* **Your instructions**
If a line in the entries below contains "will", copy it.

Collected data
----------------
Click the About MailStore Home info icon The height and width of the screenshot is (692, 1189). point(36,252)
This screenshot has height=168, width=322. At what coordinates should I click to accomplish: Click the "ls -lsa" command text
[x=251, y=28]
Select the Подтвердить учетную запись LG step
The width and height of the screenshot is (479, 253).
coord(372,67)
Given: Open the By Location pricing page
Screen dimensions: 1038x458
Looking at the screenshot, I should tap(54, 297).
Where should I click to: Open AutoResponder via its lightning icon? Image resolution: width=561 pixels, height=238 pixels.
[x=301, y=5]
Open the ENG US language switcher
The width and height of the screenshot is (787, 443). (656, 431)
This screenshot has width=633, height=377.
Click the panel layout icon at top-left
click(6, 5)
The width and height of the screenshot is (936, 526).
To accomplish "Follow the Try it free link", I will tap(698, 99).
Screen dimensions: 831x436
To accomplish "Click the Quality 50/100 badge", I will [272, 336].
----------------
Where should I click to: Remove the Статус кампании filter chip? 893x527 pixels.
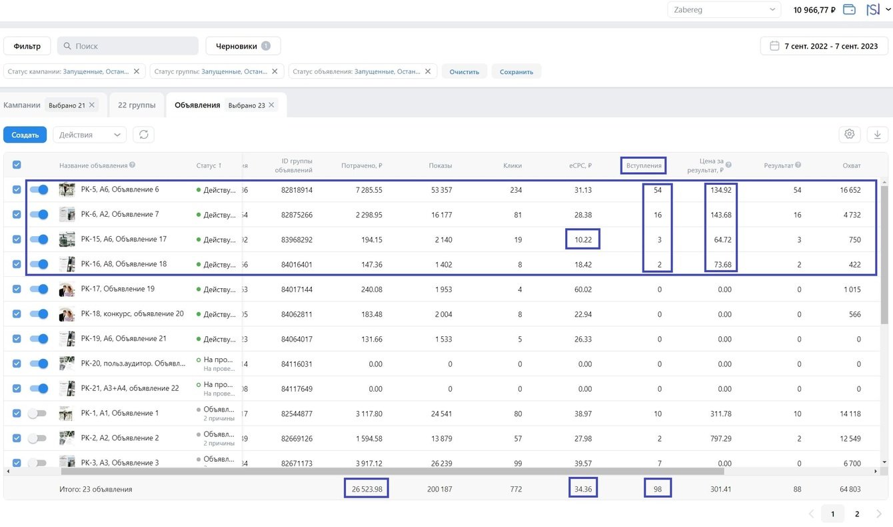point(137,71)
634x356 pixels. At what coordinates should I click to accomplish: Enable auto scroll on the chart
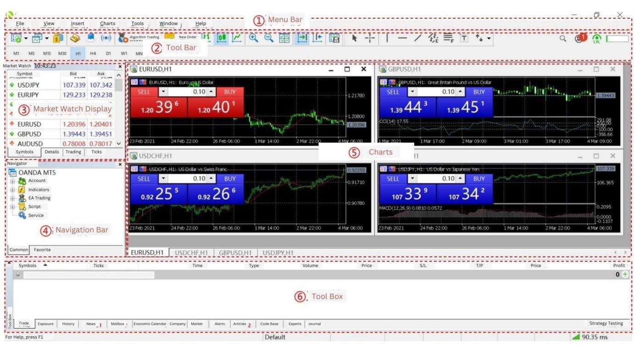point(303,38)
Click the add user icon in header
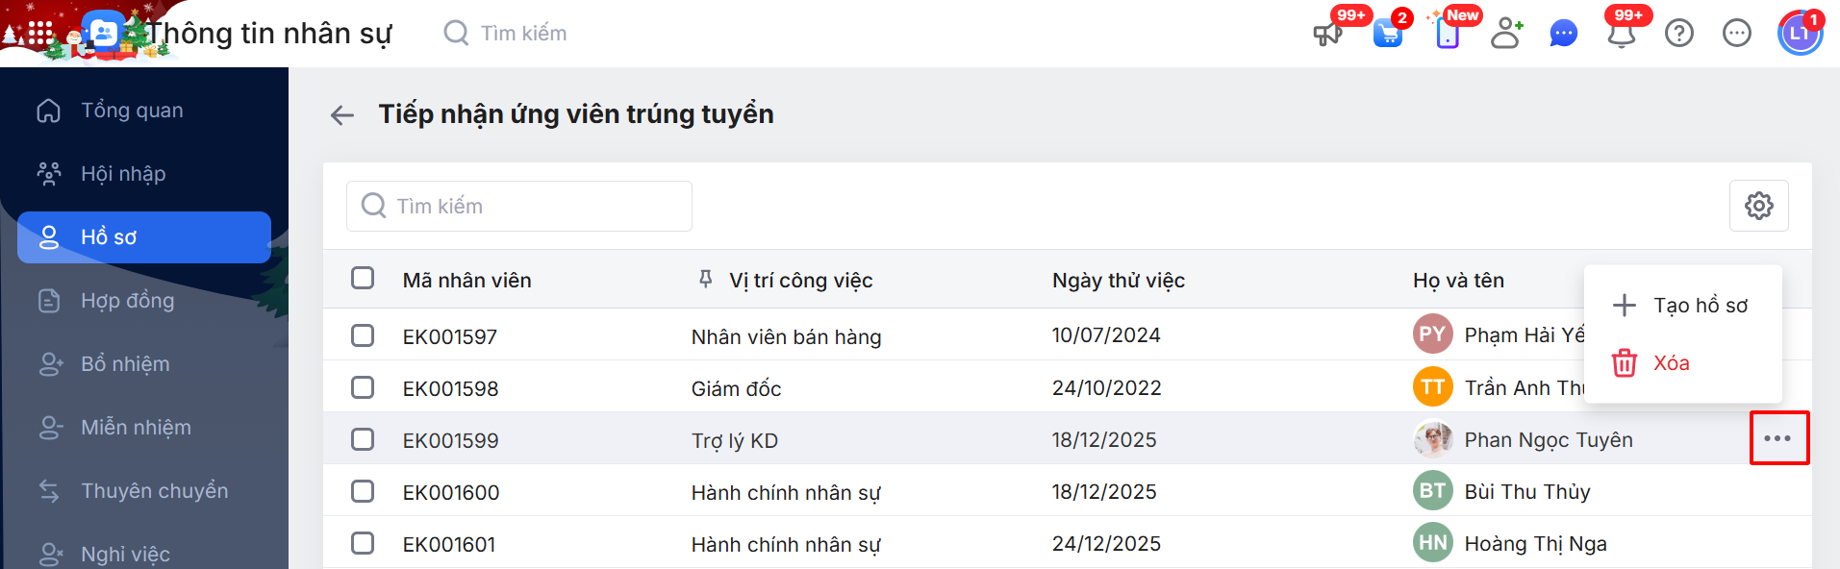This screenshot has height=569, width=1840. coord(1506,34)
----------------
* **Reply to the task**
To accomplish "Follow the Try it free link", I will tap(698, 99).
To accomplish "Click the Quality 50/100 badge", I will [272, 336].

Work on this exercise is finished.